What the task requires >> Please transcribe the data below exactly. Leave the pictures out.

Stored items

++++

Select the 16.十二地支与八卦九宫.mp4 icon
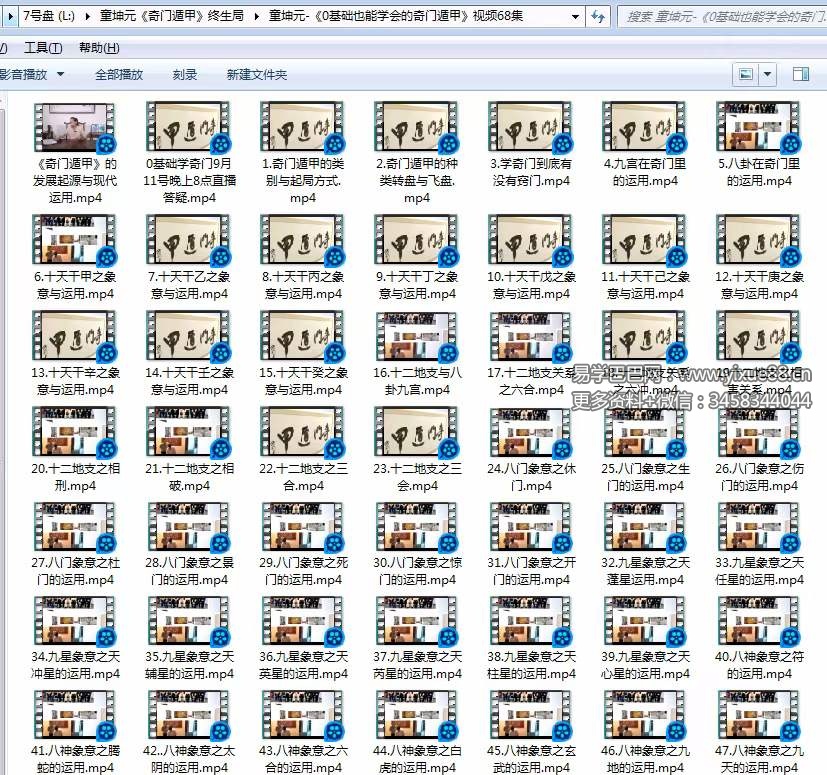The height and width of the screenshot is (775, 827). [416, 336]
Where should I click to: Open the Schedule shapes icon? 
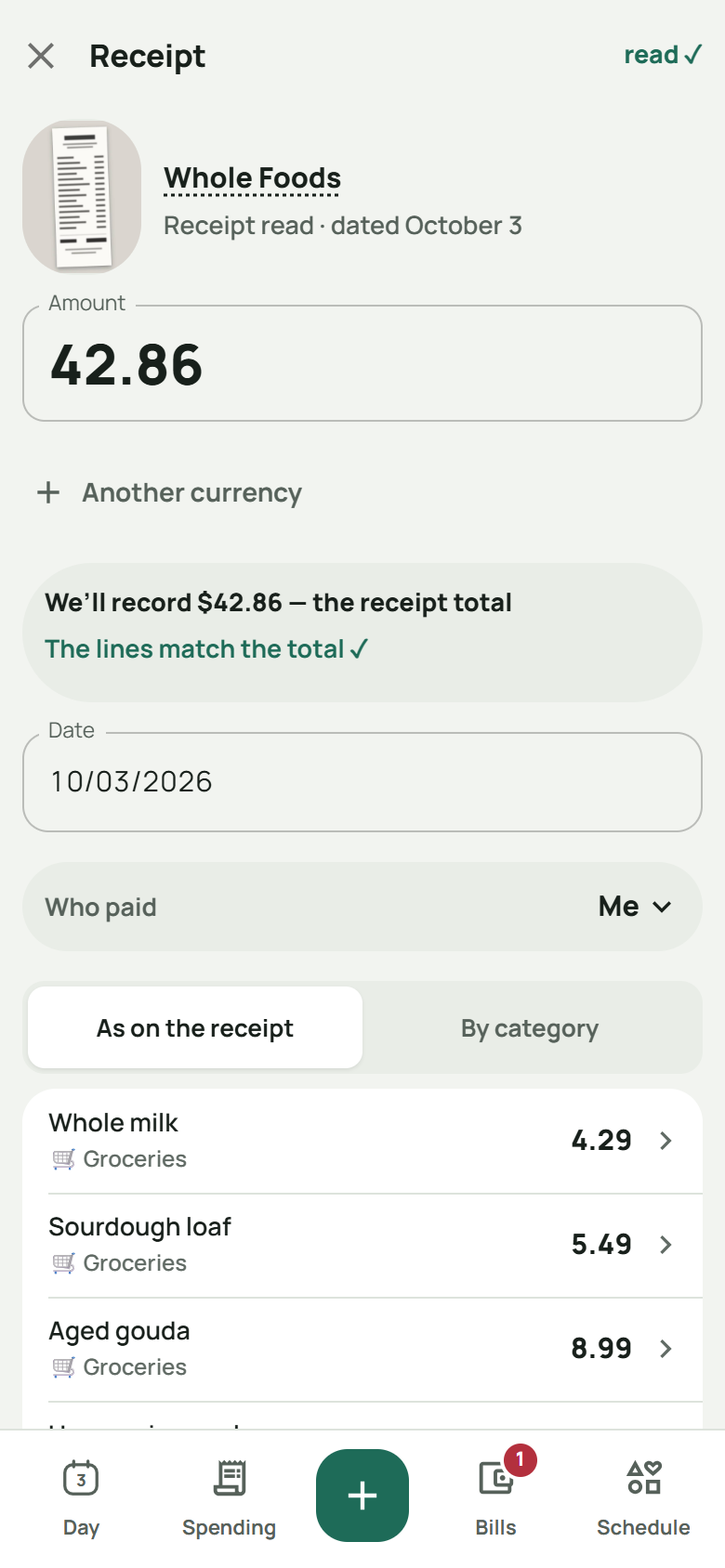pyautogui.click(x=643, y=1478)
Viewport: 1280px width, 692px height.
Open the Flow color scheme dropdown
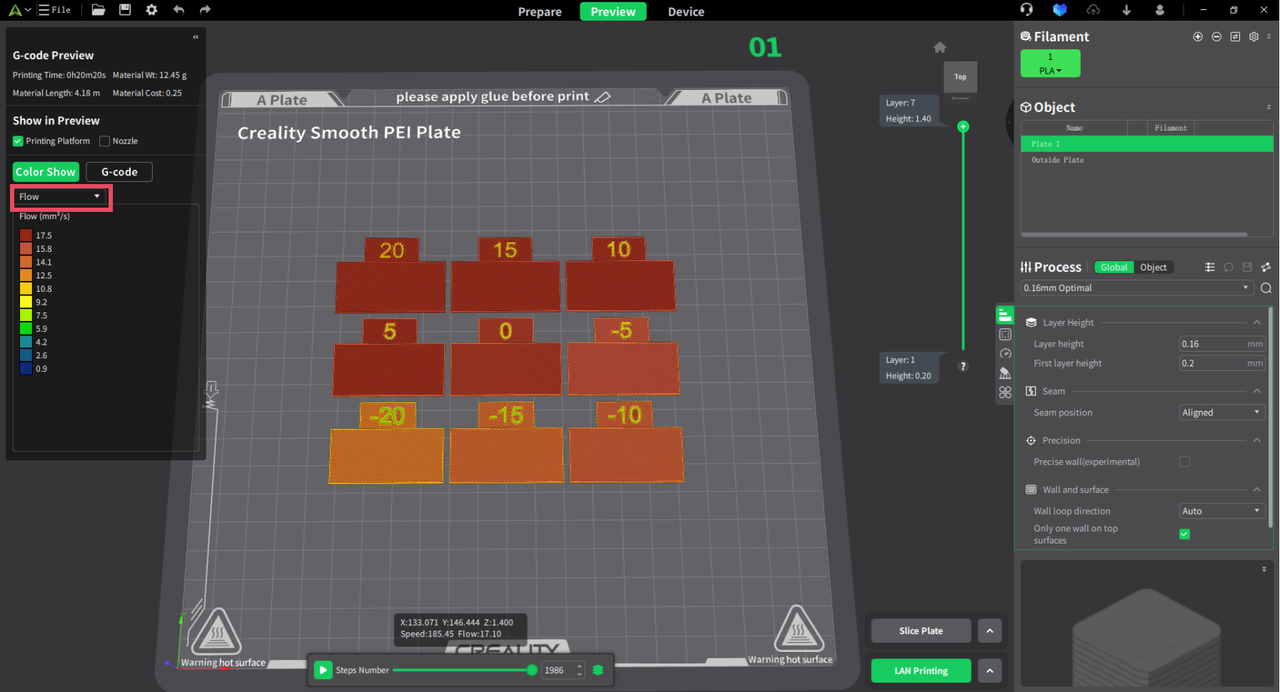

++++

Reply >>
Select the 16.十二地支与八卦九宫.mp4 icon
The height and width of the screenshot is (775, 827). [416, 336]
Where should I click to: Open the Schedule shapes icon? 
pyautogui.click(x=643, y=1478)
Viewport: 1280px width, 692px height.
Open the Flow color scheme dropdown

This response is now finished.